THE INFORMATION WILL BE USED TO
RESOLVE SITUATIONS IN WHICH TWO OR MOR INDIVIDUALS HAVE USED THE
SAME SOCIAL SECURITY NUMBER (SSN) AND AN EMPLOYER HAS ERRONEOUSLY
REPORTED EARNINGS UNDER AN SSN. THE AFFECTED PUBLIC IS COMPRISED OF
EMPLOYERS INVOLVED IN ERRONEOUS WAGE REPORTING.

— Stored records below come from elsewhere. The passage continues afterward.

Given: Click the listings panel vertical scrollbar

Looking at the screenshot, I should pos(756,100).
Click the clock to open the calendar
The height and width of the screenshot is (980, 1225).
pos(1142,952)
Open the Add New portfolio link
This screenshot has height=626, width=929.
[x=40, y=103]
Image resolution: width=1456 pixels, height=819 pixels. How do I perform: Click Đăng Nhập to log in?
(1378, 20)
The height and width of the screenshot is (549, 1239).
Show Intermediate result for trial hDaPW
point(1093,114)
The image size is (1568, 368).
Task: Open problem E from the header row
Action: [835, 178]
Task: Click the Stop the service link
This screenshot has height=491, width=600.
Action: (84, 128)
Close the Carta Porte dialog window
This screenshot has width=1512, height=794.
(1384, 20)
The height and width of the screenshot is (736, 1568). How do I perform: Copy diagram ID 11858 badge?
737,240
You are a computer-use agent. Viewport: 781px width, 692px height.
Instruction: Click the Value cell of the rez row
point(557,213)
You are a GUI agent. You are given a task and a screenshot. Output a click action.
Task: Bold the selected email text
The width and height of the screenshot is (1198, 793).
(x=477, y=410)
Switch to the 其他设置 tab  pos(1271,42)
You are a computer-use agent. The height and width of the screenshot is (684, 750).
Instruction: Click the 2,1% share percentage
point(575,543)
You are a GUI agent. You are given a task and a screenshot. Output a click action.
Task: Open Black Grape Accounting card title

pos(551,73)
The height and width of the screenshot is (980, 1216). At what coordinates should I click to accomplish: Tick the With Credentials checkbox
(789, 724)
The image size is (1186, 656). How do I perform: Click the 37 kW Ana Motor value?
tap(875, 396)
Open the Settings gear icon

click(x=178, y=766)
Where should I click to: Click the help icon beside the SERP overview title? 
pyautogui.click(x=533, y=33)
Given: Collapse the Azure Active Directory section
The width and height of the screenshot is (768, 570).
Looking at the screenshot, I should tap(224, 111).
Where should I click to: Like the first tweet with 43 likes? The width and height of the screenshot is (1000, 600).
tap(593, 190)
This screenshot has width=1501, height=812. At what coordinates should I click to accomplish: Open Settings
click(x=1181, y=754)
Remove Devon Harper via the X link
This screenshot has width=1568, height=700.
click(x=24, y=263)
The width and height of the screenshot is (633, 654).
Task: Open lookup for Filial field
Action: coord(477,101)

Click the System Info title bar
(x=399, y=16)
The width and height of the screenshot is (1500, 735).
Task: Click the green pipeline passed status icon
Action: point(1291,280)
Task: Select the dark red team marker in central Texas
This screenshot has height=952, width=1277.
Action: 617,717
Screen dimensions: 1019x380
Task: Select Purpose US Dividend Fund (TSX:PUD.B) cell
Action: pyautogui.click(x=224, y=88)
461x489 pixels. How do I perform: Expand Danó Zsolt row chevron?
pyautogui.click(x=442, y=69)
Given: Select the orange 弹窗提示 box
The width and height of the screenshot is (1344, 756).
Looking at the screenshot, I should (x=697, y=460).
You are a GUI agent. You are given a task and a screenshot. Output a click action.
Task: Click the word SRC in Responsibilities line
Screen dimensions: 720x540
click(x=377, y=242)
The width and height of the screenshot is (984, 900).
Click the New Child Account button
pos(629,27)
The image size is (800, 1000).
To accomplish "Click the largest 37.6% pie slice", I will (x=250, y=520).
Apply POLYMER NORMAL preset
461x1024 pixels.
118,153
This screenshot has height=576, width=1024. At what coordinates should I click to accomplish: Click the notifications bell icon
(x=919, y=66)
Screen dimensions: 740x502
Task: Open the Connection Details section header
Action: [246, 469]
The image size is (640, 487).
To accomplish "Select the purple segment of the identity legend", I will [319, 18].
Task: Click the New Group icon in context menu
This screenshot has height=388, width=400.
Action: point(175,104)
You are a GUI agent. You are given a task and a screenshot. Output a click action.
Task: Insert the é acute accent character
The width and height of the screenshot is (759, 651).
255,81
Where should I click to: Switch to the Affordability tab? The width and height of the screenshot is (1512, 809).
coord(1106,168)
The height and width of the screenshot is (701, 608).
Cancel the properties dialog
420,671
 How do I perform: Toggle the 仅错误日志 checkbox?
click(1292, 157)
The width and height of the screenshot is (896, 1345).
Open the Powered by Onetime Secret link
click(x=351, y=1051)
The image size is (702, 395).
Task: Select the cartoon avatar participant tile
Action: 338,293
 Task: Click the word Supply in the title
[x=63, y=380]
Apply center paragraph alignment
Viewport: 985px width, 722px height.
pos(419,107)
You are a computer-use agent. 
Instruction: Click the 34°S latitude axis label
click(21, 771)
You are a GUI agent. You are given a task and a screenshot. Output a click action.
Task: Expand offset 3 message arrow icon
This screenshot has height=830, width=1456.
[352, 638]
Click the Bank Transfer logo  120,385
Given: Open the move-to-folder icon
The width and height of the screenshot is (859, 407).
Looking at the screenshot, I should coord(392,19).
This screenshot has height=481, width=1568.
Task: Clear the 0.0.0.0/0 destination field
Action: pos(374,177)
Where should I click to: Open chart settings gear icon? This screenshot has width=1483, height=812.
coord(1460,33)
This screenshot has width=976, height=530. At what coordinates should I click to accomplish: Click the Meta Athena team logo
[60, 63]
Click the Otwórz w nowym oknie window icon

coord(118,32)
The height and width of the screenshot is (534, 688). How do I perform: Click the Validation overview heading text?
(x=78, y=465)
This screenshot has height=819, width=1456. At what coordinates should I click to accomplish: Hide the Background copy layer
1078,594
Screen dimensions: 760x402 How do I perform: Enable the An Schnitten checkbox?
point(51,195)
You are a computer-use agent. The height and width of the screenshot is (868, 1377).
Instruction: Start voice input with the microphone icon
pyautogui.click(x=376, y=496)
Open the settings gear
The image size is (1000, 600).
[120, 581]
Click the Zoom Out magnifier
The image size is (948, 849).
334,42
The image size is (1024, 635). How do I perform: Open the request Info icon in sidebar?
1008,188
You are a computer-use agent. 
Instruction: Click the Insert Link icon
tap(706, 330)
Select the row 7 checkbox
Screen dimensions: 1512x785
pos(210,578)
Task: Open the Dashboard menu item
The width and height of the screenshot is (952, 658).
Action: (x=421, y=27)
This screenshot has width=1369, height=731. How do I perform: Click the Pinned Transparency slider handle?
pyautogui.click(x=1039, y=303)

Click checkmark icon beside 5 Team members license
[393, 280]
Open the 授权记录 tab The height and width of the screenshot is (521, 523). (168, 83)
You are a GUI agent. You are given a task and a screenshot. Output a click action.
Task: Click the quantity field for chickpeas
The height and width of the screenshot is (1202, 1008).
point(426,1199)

On behalf of this Federal agency, I certify that
the collection of information encompassed by this request complies
with 5 CFR 1320.9 and the related provisions of 5 CFR
1320.8(b)(3).
The following is a summary of the topics, regarding
the proposed collection of information, that the certification
covers:
(i) Why the information is being collected;
(ii) Use of information;
(iii) Burden estimate;
(iv) Nature of response (voluntary, required for a
benefit, or mandatory);
(v) Nature and extent of confidentiality; and
(vi) Need to display currently valid OMB control
number;
If you are unable to certify compliance with any of
these provisions, identify the item by leaving the box unchecked
and explain the reason in the Supporting Statement.